- DVD cover
- Directed by: Owen Hurley
- Written by: Ian Boothby Roger Fredericks
- Based on: Casper the Friendly Ghost by Seymour Reit Joe Oriolo
- Produced by: Byron Vaughns
- Starring: Brendan Ryan Barrett Kathleen Barr Ian James Corlett Graeme Kingston Terry Klassen Scott McNeil Tegan Moss Colin Murdock Tabitha St. Germain Lee Tockar Samuel Vincent
- Narrated by: David Kaye (rhyming scene only)
- Edited by: Andrew Duncan
- Music by: Robert Buckley
- Production companies: The Harvey Entertainment Company Mainframe Entertainment
- Distributed by: Universal Studios Home Video (United States) The Harvey Entertainment Company (International)
- Release date: October 31, 2000;
- Running time: 86 minutes
- Countries: United States Canada
- Language: English

= Casper's Haunted Christmas =

Casper's Haunted Christmas is a 2000 animated Christmas supernatural black comedy film produced by The Harvey Entertainment Company and Mainframe Entertainment, based on the character Casper the Friendly Ghost, and was released in the United States by Universal Studios Home Video on October 31, 2000. Unlike either its theatrical or two direct-to-video predecessors, which combined live-action and CGI, the film was fully made in computer animation. It stars Brendon Ryan Barrett (who previously starred in Casper: A Spirited Beginning as Casper's best friend, Chris Carson) as the voice of the title character. Randy Travis provided original music.

==Plot==
After a scaring spree at a drive-in theater, the Ghostly Trio are confronted by Casper who is then confronted by Officer Snivel who informs him that his scare quota is down. The Trio take Snivel's whistle and blow it which summons Kibosh, the perfidious King of Ghosts. Kibosh explains Casper must intentionally scare one person a year; the cowardice from humans just seeing Casper doesn't count. He threatens to send them to a void called The Dark if Casper fails to scare someone by December 25. To make sure Casper scares someone, he confiscates the Trio's haunting licenses and flings them to the Christmas-influenced town Kriss, Massachusetts, on account of the Trio's hatred of the holiday, where they meet the Jollimore Family. When Casper's good behavior starts to act up, which includes befriending the daughter of the family, Holly, the Ghostly Trio call in Casper's lookalike cousin Spooky, who brings along his girlfriend Poil, to do the job disguised as Casper in the hope of fooling Kibosh.

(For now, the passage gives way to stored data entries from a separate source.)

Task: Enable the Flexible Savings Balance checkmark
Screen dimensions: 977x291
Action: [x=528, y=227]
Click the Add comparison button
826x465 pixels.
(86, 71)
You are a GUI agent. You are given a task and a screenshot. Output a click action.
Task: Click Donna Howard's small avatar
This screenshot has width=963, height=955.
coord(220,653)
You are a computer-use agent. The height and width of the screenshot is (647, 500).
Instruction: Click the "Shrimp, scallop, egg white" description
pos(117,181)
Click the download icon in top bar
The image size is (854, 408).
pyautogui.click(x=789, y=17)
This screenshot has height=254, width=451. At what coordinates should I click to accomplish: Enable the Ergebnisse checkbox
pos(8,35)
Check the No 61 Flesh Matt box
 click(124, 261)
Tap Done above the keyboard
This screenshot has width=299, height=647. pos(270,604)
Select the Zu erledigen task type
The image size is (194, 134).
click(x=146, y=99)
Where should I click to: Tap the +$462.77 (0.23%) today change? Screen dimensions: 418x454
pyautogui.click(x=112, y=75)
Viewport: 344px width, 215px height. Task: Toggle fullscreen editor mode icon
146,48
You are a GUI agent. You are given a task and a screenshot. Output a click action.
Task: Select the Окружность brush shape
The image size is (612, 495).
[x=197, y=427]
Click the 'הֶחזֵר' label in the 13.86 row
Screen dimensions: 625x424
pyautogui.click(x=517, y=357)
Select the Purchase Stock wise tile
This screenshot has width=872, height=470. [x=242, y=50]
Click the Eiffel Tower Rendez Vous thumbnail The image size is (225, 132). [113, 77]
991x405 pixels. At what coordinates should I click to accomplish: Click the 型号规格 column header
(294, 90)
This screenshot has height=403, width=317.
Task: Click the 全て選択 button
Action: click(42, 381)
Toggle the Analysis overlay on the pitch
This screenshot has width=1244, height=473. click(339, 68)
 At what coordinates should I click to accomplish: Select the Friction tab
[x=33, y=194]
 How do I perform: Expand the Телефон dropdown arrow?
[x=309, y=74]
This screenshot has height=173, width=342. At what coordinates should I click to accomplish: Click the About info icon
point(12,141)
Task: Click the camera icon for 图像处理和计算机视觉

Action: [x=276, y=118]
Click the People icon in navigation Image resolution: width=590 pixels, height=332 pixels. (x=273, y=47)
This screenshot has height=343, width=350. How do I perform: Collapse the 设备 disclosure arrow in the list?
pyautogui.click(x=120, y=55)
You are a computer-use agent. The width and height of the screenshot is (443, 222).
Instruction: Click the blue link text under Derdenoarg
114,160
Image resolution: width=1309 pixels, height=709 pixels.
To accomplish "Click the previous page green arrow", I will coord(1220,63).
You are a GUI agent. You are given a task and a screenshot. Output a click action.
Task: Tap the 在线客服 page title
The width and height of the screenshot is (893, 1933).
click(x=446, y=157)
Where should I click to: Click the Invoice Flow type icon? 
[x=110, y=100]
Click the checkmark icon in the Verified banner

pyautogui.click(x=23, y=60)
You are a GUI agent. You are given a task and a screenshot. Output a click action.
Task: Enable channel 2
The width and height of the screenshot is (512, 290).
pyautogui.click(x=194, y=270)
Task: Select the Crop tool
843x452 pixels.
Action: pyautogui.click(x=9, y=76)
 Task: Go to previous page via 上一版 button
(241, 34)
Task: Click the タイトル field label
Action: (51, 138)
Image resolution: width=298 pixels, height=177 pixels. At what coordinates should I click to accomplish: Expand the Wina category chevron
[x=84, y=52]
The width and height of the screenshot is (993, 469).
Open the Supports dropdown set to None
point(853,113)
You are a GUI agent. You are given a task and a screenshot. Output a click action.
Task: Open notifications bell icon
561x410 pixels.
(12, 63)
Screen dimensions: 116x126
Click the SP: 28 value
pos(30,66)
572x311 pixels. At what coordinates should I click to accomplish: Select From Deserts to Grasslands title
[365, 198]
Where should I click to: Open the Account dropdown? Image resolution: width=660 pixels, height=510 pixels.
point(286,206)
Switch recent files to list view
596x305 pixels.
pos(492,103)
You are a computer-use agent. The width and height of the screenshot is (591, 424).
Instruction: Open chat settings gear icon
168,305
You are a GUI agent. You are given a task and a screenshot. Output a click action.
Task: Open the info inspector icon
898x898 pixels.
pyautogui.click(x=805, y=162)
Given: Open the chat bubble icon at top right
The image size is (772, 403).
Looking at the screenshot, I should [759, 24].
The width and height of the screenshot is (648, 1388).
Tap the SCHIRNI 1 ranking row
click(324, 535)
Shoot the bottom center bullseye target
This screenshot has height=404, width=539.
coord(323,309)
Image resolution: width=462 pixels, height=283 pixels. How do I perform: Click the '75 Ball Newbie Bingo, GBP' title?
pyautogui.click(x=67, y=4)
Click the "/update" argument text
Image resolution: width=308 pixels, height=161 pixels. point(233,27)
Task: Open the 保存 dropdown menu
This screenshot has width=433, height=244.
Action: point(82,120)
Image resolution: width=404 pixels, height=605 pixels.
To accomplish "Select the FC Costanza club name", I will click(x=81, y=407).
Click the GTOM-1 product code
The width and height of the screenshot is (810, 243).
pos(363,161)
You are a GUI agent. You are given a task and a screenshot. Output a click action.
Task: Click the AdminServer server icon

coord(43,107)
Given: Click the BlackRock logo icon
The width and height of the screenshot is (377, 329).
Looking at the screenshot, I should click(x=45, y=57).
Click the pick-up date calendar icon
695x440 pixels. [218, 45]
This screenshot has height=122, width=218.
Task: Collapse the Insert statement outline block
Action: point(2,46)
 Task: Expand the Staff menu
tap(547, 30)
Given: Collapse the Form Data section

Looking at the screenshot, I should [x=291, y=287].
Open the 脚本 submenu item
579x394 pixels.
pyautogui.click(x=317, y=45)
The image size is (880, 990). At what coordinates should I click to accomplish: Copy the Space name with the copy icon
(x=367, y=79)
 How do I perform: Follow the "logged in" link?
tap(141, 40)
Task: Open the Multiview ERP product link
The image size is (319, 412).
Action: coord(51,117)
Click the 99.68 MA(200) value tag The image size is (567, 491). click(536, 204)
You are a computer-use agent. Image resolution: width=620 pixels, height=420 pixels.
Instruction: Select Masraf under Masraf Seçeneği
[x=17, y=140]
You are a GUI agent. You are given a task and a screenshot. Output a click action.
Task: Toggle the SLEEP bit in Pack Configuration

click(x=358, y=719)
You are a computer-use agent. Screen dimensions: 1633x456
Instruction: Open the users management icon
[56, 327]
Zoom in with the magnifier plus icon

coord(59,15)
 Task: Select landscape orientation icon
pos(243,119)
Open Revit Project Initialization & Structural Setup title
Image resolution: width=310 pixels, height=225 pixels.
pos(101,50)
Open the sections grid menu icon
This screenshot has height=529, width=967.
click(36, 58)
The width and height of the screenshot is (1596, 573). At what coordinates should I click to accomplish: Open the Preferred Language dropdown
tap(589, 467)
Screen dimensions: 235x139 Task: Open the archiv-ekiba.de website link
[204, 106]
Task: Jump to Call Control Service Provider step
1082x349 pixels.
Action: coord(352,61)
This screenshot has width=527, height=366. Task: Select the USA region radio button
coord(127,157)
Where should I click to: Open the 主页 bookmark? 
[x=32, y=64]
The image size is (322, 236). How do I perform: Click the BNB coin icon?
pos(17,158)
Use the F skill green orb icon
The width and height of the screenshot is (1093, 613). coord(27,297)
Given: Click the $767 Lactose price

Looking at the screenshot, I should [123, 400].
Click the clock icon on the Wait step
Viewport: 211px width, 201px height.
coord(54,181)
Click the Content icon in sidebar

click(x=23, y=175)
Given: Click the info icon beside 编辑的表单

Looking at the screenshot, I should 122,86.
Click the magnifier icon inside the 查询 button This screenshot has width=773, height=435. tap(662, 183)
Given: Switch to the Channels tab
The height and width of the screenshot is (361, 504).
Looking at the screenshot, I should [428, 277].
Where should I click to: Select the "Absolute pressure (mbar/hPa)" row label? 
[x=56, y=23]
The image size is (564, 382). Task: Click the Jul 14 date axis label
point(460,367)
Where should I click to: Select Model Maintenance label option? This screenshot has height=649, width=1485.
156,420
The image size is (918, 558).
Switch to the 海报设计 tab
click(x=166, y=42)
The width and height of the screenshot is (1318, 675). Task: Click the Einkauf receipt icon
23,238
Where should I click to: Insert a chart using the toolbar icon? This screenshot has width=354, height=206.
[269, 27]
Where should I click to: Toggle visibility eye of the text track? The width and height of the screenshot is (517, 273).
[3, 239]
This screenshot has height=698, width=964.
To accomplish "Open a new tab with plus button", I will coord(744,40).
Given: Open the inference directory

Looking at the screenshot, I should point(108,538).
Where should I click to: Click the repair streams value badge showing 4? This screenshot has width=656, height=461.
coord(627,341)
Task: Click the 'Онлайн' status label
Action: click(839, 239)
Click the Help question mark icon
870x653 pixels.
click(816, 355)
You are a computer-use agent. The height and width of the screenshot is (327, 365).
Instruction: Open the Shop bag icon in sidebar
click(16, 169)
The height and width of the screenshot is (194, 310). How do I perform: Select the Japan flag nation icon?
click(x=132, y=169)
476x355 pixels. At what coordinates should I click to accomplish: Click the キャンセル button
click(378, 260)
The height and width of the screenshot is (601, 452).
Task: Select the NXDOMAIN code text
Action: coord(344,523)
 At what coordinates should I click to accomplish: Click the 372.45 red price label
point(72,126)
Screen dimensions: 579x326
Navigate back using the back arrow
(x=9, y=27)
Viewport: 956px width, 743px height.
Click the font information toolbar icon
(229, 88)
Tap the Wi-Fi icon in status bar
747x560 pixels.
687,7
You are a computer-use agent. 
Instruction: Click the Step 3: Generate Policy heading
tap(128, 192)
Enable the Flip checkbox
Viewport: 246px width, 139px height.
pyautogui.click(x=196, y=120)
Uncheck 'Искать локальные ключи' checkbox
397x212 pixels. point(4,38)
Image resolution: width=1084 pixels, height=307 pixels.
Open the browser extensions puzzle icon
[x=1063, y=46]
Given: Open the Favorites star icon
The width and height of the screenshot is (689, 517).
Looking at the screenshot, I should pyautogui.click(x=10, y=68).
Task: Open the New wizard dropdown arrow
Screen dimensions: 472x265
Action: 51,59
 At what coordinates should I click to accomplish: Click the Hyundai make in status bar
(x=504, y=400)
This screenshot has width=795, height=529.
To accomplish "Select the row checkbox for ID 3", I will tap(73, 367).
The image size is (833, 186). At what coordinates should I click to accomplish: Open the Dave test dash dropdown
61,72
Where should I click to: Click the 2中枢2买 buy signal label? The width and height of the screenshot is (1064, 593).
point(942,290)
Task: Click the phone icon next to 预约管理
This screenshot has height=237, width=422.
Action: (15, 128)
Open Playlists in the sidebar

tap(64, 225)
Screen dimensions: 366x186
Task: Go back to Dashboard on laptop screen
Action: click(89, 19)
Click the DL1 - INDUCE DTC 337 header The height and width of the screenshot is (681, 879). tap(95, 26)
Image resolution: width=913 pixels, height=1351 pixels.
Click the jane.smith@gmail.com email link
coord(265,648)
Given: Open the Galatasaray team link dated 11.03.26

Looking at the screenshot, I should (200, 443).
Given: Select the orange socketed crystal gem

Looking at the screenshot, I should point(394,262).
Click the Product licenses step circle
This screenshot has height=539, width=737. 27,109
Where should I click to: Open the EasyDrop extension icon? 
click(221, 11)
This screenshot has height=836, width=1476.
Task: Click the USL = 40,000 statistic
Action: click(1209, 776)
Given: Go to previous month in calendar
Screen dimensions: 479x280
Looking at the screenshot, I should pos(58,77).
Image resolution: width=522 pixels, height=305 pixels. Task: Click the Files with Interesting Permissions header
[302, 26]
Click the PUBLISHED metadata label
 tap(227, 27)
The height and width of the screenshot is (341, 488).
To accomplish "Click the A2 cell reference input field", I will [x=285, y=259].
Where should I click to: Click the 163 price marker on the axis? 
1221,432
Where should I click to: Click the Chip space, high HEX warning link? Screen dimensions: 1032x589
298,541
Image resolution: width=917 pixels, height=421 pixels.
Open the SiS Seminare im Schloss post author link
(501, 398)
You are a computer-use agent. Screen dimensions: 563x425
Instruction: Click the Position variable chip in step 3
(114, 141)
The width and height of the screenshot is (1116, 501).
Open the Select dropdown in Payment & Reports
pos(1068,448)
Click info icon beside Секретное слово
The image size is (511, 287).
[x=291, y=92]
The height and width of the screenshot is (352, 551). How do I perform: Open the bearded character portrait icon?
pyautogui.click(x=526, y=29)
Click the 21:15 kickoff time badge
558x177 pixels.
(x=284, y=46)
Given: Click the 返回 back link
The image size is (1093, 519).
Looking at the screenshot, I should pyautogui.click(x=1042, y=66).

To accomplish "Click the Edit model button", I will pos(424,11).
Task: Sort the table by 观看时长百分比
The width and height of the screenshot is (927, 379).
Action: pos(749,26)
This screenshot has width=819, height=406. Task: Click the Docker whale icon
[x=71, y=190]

With Casper and Spooky unlikely to scare someone after a series of failed attempts the Trio decide to plot a scaring spree stealing every Christmas present in Kriss, in a reference to How the Grinch Stole Christmas!, and taking them to the Jollimores' house where they plan to lure the townspeople then set off scary booby traps to go out with a bang before being banished to the Dark. Casper along with Spooky and Poil scare the Trio using a fake Kibosh made from the Jollimores' giant Santa. Casper then summons the real Kibosh using Snivel's whistle to inform him he scared the Trio, fulfilling his ghostly obligation, but Snivel informs Kibosh of the booby traps, violating the no scaring order on the Trio. To prevent Kibosh from banishing them to the Dark, the Trio claim the traps are a Christmas gift for Kibosh; since he enjoys watching torture, the trio spring them. After the act, Kibosh accepts the Trio's claim and returns their haunting licenses before leaving with Snivel. The film ends with the remaining ghosts celebrating Christmas with the Jollimore family.

==Crew==
- Ian Boothby - co-writer
- Roger Fredericks - co-writer
- Kris Zimmerman - voice director
- Byron Vaughns - producer
- Owen Hurley - director

==Marketing==
In the United States, Baskin Robbins, whose logo is featured on an ice cream store in the film, made a tie-in promotion with the VHS release of Casper's Haunted Christmas, by inventing a Casper-themed ice cream flavor that was available throughout December. The chain also inserted a coupon good for free ice cream sundaes inside every video.

==Music==
A soundtrack featuring original country-styled covers of classic Christmas songs that also feature in the film, such as Winter Wonderland, Deck the Halls, and Jingle Bell Rock, performed by country artists Ricky Van Shelton and Randy Travis, among other pre-existing Christmas country covers, was made to accompany the film's release, under Koch Records.

Additionally, the original Casper the Friendly Ghost theme can be heard in the opening sequence of the film performed by Travis, and is also included in the soundtrack.